Attività da svolgere:
A. Riscrivi in forma di elenco puntato il paragrafo del testo fornito che comincia con «Conte si riprende la scena», conservandone i fatti principali.
B. Elenca tutte le persone chiamate per nome nel testo fornito.

Testo fornito:
☆ ☆ ☆ ☆
«Ho appena consegnato al presidente Fontana una richiesta di istituire un giurì d’onore per accertare le menzogne denigratorie del presidente del Consiglio, nonché deputata, Giorgia Meloni». Nella serata di domenica Giuseppe Conte aveva annunciato «un’importante notizia» da comunicare, cercando di alzare le aspettative dei media affaccendati intorno allo scontro fra la premier e la segretaria del Pd.

Ieri in tarda mattinata l’“importante notizia” è arrivata: Meloni lo ha accusato in aula e poi alla sua festa di partito di aver ratificato il Mes «alla chetichella» dopo le sue dimissioni, lui la riaccusa: «Mente sapendo di mentire». Che le cose non fossero andate come dice la premier l’aveva già spiegato Luigi Di Maio, l’allora ministro degli Esteri. Ora tocca all’ex premier: la condotta di Meloni, dice con enfasi, «ha leso l’onore di un singolo deputato, dell’intero mio gruppo, ha danneggiato e danneggia l’Italia e umilia il parlamento».

Il leader M5s alza il livello dello scontro istituzionale. E si rimette nelle mani del presidente della Camera, che per una sfortunata coincidenza oggi non potrà rispondere alle domande dei cronisti sul caso: la cerimonia dello scaldino di Montecitorio, lo scambio di auguri natalizi con la stampa parlamentare previsto per oggi, è rimandata.

Federatrice di correnti

Conte si riprende la scena, dopo un weekend in cui le protagoniste erano state la premier, alla conclusione della festa di partito, ed Elly Schlein, investita da Romano Prodi del possibile ruolo di «federatrice» dell’alleanza di centrosinistra. Alla «polarizzazione» fra le due, lui non ci sta. Anzi lancia una battuta velenosa all’indirizzo della segretaria dem: «Intanto federi le correnti del Pd, il M5s non ha bisogno di essere federato». Insiste: «Mi piacerebbe che il Pd possa far chiarezza sulla questione morale che per noi è fondamentale, ma anche sulla transizione verde, sulla politica estera».

Quanto alla riunione dei leader dem al Forum europeo, «tra i padri nobili del Pd ho visto chi voleva il nostro assassinio politico», dice, «non ho visto mea culpa». L’allusione è a Enrico Letta, l’ex segretario accusato da sempre di aver spalleggiato la sfortunatissima scissione di Di Maio dal movimento.

Conte è freddo sulle alleanze giallorosse alle amministrative, dove il Pd spesso si sta accontentando del ruolo di portatore di voti (come alla regione Sardegna, dove ha concesso la candidatura a presidente alla grillina Todde a costo di spaccare la sinistra): «Ci confrontiamo senza pregiudizi, ma per un progetto politico in comune con il Pd occorrono patti chiari e affidabilità degli interlocutori locali», e «dove non ci sono queste condizioni andiamo da soli». Non chiude la porta all’alleanza, ma «c’è ancora strada da fare» anche se – concede, bontà sua – «il seme dell’alternativa del governo è stato posto». L’ultima zampata però è ancora per Schlein e la sua ipotesi di candidarsi alle europee in tutte le circoscrizioni: «Io lo escludo nel modo più assoluto. Noi non mentiamo agli elettori».
☆ ☆ ☆ ☆
Sezione dati:
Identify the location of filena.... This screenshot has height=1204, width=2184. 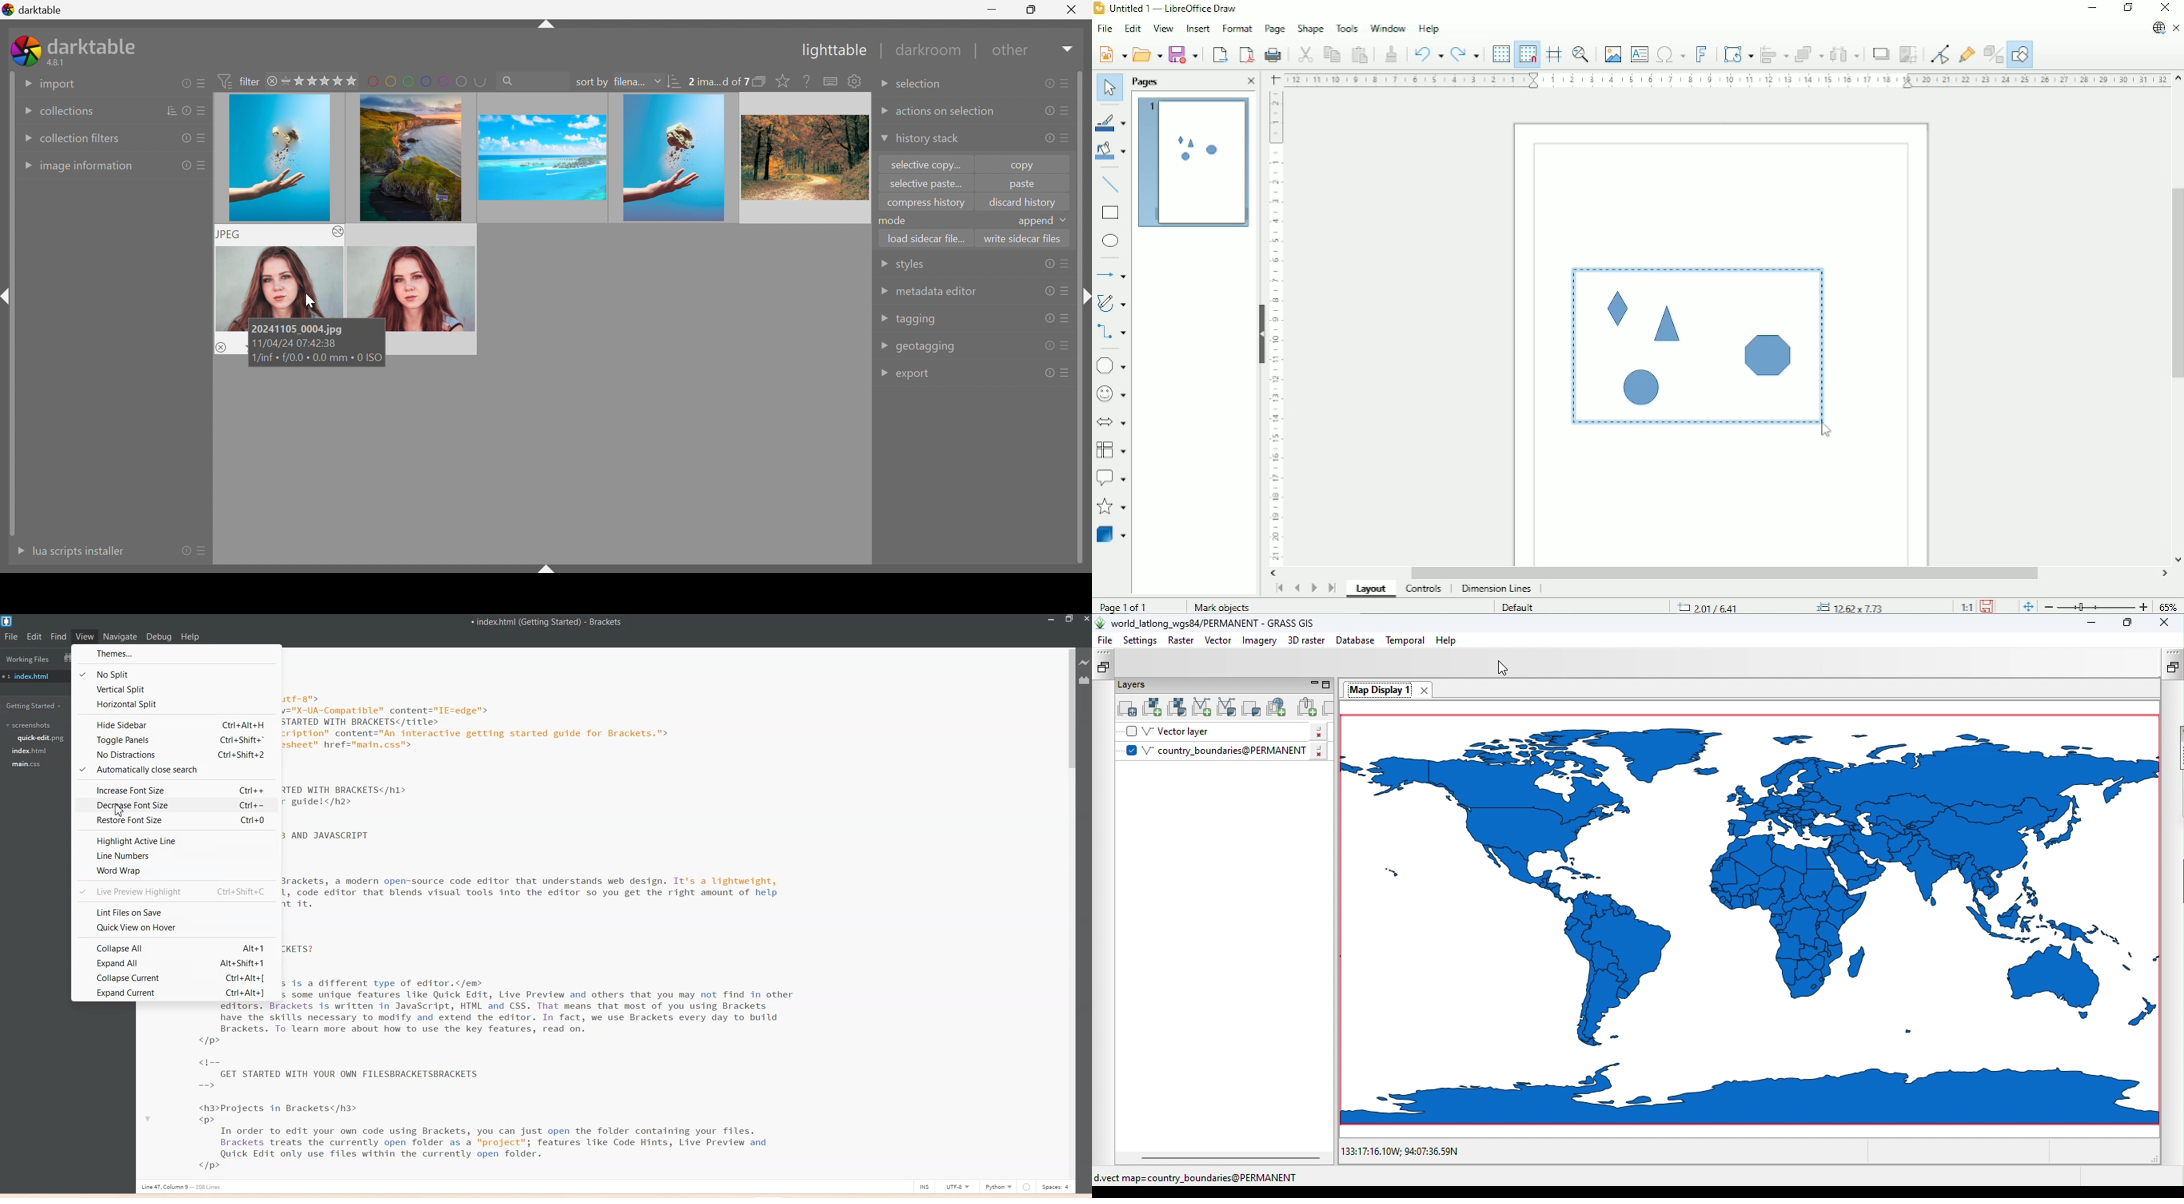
☆ ☆ ☆ ☆
Risposte dell'esercizio:
A.
- Nel fine settimana le protagoniste erano state la premier, alla chiusura della festa di partito, ed Elly Schlein, indicata da Romano Prodi come possibile «federatrice» del centrosinistra.
- Conte rifiuta la «polarizzazione» fra le due.
- Contro Schlein lancia una battuta: prima federi le correnti del Pd, perché il M5s non ha bisogno di essere federato.
- Chiede al Pd chiarezza sulla questione morale, sulla transizione verde e sulla politica estera.

B.
- Fontana
- Giorgia Meloni
- Giuseppe Conte
- Luigi Di Maio
- Elly Schlein
- Romano Prodi
- Enrico Letta
- Todde